Certificates and Other Matters Sample Clauses

Certificates and Other Matters. Tenant shall provide Landlord with certificates evidencing the coverage required hereunder prior to the Commencement Date, or Tenant’s entry to the Premises for delivery of materials or construction of improvements or any other purpose (whichever first occurs). Such certificates shall state that such insurance coverage may not be reduced, canceled or allowed to expire without at least thirty (30) days’ prior written notice to Landlord, and shall include, as attachments, originals of the additional insured endorsements to Tenant’s CGL policy required above.

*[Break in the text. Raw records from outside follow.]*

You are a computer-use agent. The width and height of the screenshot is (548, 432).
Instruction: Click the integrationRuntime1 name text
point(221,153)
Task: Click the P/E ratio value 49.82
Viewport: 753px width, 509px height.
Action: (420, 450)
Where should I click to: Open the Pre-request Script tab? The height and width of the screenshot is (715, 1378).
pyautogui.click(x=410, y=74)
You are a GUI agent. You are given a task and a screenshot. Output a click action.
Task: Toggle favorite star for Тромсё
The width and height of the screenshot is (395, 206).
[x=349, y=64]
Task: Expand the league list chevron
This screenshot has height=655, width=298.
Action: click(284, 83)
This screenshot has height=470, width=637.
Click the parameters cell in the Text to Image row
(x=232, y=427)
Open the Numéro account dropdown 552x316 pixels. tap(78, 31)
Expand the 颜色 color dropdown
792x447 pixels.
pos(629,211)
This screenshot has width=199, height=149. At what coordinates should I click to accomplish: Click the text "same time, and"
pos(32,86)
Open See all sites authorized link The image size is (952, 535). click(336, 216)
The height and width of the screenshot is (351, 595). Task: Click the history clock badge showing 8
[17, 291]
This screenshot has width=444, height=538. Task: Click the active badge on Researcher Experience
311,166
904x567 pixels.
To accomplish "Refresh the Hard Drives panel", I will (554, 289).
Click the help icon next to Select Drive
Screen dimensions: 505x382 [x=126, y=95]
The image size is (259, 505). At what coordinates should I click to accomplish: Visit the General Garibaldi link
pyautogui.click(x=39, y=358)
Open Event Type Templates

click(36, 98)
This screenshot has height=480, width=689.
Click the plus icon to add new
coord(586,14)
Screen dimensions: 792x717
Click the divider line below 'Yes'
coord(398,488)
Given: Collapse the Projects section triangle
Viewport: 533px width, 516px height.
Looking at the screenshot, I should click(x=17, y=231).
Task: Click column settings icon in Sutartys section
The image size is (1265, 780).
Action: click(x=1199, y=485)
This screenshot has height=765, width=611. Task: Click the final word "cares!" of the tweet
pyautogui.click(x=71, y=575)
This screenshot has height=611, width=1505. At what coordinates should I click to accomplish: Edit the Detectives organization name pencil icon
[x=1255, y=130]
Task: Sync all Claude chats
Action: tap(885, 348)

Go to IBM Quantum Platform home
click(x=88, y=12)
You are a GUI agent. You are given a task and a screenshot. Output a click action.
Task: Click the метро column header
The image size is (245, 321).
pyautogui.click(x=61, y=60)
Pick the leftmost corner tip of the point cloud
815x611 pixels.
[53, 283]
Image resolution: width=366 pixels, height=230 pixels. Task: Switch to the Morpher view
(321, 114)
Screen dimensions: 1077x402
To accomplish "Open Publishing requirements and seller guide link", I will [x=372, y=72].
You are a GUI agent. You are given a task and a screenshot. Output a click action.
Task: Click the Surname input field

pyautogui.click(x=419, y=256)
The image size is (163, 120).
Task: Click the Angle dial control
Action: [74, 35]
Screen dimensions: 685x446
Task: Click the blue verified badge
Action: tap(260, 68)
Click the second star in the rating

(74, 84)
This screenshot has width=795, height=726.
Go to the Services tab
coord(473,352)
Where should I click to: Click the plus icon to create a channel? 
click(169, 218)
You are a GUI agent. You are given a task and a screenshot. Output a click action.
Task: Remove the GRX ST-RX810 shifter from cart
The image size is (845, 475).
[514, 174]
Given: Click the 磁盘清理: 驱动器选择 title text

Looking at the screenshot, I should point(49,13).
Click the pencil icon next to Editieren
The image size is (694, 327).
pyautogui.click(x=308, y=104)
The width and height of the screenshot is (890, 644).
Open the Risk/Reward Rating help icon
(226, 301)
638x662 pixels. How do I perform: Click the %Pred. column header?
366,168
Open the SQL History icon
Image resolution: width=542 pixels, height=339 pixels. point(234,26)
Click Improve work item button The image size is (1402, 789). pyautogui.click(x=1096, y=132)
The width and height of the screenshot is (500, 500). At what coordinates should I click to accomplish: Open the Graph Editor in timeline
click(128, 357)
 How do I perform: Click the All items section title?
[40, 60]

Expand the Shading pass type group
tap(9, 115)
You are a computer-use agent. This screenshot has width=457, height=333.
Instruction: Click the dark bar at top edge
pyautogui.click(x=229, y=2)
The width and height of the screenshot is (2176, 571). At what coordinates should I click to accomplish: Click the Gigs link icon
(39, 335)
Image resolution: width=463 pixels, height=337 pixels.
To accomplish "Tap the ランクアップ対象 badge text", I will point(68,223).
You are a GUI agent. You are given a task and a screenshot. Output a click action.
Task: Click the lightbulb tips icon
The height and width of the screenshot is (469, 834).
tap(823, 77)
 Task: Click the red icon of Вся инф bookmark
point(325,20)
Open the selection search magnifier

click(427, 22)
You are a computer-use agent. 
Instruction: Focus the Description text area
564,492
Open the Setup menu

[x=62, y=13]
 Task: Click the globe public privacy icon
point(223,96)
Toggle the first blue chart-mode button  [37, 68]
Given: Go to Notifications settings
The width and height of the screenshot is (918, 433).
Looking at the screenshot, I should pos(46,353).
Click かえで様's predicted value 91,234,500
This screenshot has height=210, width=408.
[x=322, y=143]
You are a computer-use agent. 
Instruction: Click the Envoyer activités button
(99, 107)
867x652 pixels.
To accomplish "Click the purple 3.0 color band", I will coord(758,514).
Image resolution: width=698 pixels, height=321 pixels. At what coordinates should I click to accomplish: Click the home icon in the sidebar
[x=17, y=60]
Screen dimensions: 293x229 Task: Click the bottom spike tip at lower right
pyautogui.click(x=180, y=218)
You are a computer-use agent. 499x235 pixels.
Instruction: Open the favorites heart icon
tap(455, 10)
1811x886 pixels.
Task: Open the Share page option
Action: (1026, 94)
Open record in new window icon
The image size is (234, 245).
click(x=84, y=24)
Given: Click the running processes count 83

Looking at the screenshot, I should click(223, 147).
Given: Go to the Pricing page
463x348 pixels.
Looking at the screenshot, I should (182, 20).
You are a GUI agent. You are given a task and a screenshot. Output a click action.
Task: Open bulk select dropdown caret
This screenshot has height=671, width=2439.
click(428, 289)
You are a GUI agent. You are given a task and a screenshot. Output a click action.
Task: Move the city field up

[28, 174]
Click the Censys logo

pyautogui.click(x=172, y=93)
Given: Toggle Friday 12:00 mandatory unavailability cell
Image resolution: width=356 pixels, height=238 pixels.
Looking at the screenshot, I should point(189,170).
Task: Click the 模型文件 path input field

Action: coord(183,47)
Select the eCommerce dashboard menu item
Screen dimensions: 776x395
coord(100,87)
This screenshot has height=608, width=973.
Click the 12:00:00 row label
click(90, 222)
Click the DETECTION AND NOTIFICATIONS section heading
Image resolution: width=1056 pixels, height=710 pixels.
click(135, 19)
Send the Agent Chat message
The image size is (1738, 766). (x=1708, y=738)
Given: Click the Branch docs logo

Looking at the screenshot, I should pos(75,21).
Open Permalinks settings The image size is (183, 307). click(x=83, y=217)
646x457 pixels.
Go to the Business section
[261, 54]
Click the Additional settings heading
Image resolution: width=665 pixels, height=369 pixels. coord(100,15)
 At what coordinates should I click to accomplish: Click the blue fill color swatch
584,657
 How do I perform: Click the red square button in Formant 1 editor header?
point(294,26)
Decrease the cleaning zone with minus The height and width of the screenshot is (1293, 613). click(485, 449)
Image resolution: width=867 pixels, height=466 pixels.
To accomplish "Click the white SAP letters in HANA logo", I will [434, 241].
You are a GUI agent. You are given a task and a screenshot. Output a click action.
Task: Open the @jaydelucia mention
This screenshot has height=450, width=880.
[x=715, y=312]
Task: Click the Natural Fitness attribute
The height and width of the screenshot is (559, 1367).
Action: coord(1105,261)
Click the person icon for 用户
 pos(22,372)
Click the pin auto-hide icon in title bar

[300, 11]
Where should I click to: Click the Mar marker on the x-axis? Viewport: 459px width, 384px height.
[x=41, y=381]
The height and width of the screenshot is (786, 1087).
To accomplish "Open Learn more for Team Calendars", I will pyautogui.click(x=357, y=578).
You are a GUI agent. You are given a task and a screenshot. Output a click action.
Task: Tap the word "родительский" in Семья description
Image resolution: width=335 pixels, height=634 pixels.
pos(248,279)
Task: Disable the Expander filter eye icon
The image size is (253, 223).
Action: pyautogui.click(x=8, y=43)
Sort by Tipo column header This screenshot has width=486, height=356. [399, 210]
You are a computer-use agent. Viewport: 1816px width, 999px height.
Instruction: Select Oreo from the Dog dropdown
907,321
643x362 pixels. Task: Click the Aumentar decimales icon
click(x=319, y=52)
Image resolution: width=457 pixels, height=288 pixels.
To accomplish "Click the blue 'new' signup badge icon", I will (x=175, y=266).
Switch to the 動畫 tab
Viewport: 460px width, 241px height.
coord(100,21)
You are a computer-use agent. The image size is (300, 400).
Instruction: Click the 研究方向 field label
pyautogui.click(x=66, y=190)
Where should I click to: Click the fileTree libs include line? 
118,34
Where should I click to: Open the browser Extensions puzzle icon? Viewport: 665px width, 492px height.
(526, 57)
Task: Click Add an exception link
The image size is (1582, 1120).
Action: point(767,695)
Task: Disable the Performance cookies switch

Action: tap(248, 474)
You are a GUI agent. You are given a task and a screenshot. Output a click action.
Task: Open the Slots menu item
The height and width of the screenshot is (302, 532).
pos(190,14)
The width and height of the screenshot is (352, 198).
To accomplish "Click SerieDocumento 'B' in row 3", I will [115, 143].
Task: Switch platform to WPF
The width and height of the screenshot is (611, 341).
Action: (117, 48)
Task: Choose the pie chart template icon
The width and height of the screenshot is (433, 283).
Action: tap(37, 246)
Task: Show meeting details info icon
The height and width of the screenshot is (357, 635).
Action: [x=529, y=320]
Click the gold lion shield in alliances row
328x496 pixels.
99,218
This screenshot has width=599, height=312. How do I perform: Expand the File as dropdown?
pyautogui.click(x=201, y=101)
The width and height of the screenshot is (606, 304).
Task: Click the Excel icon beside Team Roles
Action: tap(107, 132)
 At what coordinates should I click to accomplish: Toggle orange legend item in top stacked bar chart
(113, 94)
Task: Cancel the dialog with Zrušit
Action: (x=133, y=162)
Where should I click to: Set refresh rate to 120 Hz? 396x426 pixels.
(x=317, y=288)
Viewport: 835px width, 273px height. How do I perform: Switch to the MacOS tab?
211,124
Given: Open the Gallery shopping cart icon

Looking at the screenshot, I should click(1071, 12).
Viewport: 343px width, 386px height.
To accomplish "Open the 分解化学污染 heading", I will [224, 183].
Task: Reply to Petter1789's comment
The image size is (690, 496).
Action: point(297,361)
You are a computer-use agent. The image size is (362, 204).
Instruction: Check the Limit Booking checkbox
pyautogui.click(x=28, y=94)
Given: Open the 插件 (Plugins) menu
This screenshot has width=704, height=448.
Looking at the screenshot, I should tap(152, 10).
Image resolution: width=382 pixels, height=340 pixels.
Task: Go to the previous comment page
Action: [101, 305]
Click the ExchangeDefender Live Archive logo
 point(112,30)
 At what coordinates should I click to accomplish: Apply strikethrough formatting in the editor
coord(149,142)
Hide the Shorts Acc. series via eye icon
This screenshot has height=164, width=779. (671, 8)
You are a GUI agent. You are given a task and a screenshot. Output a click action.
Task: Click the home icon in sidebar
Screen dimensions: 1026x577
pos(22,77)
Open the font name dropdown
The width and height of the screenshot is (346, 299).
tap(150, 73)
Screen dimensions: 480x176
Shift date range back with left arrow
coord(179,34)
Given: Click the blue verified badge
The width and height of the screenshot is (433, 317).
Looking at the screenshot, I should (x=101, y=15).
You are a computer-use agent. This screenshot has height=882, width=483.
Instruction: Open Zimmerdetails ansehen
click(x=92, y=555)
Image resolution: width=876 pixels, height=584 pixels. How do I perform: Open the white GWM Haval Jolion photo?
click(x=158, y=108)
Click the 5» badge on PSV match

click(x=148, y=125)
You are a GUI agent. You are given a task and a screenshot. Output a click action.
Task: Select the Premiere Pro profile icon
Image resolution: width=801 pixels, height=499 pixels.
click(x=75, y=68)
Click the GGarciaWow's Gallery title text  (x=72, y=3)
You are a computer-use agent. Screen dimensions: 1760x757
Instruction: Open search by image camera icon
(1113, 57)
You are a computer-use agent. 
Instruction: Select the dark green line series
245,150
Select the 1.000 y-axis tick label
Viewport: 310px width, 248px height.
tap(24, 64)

Tenant shall provide renewal certificates to Landlord at least thirty (30) days prior to expiration of such policies. Except as provided to the contrary herein, any insurance carried by Landlord or Tenant shall be for the sole benefit of the party carrying such insurance. Tenant’s insurance policies shall be primary to all policies of Landlord and any other additional insureds (whose policies shall be deemed excess and non-contributory). All insurance required hereunder shall be provided by responsible insurers licensed in the State in which the Property is located, and shall have a general policy holder’s rating of at least A- and a financial rating of at least X in the then current edition of Best’s Insurance Reports. Landlord disclaims any representation as to whether the foregoing coverages will be adequate to protect Tenant.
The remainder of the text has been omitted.